Exercise text:
Open-air museum in the village of Hutton-le-Hole, England

Ryedale Folk Museum is an open-air museum in the village of Hutton-le-Hole in the North York Moors National Park. This museum tells the stories of local people from pre-history to the present day. About twenty of the museum's buildings have been saved from nearby villages and reconstructed at the museum. The museum buildings and estate occupy an area of six acres.

==Background==
Local resident Wilfred Crosland originally acquired a collection of regional rural artefacts and from 1935 onwards, made arrangements to display them from time to time, until the start of World War II. After Wilfred died in 1961, his sisters, Helen and Hannah (known as Minnie), developed his idea for a museum, and they appointed Bertram (Bert) Frank as its first curator. Bert Frank was supported by his wife, Evelyn, alongside countless volunteers. One room was used from 1962.

==History==
Signage referring to the "Ryedale Folk Museum" was first erected in 1963 and the museum officially opened in March 1964. A Look North TV crew attended in April 1964.

In 2023, the museum hosted an exhibition of traditional rag rugs made by a local couple focused on preserving the craft.

List of tasks:
(A) In the Ryedale Folk Museum text, when did the museum officially open?
(B) Pick up the Ryedale Folk Museum text after its final sentence and keep it going.
The material that comes next is from a separate source.

Record extracts:
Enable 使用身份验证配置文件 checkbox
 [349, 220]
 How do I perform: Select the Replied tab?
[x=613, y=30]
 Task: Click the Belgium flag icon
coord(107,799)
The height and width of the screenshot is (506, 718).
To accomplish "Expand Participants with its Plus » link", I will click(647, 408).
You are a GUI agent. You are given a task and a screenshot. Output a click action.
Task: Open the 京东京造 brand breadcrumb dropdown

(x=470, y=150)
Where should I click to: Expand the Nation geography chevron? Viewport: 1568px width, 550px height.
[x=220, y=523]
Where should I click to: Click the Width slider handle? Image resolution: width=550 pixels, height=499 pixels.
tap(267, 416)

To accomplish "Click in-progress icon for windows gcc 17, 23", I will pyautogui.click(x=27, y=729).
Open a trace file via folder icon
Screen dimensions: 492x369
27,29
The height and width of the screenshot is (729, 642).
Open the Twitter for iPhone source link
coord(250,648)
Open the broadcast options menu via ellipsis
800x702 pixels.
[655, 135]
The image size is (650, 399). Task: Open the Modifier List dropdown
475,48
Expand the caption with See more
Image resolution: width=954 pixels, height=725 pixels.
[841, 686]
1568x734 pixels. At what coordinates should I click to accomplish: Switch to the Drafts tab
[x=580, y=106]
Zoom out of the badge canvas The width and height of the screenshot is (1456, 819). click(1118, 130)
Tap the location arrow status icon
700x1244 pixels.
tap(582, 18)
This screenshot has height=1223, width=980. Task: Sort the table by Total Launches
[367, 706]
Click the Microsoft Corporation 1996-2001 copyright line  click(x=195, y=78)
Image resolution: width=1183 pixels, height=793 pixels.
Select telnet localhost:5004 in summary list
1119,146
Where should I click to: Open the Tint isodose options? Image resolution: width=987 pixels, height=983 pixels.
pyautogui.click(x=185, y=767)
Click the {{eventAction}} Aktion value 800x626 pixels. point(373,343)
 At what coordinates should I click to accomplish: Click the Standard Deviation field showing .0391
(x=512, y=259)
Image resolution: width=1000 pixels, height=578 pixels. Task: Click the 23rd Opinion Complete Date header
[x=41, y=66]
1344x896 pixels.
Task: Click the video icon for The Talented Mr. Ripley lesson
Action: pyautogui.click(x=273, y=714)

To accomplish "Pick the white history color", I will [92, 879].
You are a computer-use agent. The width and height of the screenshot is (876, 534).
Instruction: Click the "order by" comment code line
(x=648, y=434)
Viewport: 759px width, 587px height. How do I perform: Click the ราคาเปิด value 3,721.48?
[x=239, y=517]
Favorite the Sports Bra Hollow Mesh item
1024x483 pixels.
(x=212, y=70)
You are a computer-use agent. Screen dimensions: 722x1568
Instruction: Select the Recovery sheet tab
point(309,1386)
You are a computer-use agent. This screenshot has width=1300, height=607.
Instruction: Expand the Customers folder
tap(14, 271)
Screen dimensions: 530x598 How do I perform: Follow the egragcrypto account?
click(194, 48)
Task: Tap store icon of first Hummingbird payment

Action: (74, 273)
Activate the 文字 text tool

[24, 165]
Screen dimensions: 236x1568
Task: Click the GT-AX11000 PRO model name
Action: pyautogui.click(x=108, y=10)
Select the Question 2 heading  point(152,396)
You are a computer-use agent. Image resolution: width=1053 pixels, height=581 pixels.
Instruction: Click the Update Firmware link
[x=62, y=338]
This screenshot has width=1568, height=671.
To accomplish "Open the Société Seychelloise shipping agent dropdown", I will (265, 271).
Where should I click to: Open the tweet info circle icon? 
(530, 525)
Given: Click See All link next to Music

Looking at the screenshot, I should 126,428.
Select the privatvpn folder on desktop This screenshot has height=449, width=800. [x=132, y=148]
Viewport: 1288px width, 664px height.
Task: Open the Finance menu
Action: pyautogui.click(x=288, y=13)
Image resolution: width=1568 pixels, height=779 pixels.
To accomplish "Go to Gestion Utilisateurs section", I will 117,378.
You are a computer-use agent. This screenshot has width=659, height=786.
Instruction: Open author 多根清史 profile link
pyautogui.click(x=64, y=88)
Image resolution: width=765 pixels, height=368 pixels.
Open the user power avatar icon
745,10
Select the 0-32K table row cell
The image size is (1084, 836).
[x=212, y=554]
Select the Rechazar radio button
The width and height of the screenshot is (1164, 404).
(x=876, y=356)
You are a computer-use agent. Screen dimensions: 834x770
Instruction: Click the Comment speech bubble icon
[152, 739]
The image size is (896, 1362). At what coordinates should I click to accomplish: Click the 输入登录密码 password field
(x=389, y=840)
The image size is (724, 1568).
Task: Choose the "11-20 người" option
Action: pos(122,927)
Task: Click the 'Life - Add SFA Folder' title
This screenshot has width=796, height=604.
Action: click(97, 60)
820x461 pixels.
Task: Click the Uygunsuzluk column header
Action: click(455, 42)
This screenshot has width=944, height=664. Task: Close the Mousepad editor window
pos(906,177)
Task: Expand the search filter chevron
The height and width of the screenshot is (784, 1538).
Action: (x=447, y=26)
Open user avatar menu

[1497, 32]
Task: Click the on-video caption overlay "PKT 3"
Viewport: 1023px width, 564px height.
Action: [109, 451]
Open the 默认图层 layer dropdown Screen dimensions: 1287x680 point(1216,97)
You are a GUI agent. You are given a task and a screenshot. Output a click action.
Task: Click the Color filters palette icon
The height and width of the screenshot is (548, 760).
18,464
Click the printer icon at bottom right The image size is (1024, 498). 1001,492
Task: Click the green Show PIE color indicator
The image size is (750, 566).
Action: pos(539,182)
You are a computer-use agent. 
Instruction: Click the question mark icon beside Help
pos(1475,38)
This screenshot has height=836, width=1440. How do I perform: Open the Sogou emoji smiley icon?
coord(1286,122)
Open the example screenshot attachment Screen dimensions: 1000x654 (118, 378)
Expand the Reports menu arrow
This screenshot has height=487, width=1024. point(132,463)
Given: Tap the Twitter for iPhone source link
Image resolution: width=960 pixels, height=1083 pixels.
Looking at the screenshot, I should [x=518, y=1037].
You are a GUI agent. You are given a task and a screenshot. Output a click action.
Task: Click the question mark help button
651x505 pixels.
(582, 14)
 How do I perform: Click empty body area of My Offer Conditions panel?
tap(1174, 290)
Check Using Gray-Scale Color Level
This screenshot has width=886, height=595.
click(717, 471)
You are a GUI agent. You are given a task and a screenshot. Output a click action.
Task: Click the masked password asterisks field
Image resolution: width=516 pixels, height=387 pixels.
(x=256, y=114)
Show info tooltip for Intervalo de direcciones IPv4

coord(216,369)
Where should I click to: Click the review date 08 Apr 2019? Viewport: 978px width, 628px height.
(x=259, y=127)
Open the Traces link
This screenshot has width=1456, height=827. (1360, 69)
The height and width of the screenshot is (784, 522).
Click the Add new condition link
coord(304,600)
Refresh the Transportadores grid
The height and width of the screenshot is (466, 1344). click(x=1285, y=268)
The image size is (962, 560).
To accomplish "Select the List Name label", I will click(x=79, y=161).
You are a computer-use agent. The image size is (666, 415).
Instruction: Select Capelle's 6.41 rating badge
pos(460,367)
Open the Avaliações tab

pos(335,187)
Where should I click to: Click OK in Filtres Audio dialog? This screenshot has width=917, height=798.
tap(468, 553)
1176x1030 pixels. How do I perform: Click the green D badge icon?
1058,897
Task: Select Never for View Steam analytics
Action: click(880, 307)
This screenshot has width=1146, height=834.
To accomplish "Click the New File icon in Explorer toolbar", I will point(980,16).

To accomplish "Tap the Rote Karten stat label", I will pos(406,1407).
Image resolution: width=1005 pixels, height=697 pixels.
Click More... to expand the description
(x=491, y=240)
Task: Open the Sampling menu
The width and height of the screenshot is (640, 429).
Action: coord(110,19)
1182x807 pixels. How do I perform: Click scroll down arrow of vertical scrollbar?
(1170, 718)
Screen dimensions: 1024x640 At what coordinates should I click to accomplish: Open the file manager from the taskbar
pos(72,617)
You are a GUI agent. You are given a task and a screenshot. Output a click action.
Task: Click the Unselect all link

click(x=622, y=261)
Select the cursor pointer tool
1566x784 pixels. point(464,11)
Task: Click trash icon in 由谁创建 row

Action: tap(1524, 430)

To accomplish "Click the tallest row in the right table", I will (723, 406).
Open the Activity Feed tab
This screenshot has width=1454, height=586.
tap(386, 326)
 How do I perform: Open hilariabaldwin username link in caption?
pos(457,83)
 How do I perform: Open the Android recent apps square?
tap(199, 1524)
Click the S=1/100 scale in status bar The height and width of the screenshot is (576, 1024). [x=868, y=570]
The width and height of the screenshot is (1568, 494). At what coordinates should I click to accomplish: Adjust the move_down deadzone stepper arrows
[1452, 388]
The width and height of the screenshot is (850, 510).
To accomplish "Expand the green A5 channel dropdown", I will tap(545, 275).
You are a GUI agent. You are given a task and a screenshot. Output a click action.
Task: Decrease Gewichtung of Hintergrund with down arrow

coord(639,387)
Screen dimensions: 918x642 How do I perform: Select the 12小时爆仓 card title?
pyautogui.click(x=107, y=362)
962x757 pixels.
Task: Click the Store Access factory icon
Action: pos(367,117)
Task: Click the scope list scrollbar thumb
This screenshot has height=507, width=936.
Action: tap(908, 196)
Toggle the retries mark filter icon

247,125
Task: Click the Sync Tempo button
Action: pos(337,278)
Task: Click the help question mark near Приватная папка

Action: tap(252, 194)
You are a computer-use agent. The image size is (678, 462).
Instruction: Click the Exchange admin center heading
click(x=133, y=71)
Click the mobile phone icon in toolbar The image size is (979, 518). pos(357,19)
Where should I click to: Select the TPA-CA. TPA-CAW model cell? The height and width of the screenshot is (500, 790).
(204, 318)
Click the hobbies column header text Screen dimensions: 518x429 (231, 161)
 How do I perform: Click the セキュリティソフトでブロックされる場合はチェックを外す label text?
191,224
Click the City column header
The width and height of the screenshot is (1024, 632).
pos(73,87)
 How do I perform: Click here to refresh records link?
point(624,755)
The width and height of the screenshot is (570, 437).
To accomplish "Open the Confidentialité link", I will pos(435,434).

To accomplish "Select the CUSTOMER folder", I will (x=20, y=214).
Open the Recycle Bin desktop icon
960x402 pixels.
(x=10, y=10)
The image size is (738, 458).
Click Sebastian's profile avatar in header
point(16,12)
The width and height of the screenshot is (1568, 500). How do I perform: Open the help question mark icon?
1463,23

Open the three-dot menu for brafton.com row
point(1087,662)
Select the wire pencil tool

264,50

Numbered responses:
(A) March 1964.

(B)
In 2024, an exhibition titled Believe it or Not explored folk belief and magical thinking, with exhibited items including witch posts and everyday domestic items believed to have protective powers, such as knitting sheaths, apple scoops, and butter moulds.

== The buildings at the Museum ==
There are many different buildings at the Museum. Some have been relocated from nearby villages, others have been purpose built to serve the needs of the Museum and collections on display. The buildings include:

- Stang End cottage, bearing a witch post.
- Pickard's Cottage
- Manor House or Harome Hall
- Washhouse
- William Hayes' Daylight Photographic Studio
- an Iron Age roundhouse
- a Crofter's Cottage
- a Witch's Hovel
- a Shepherd's Hut
- a potting shed
- workshops for the cobbler, tinsmith, cooper, joiner and wheelwright, saddler, iron foundry and undertaker
- a working blacksmith's shop.

There are also agricultural machinery and farm animals (sheep, chickens and pigs) on the estate.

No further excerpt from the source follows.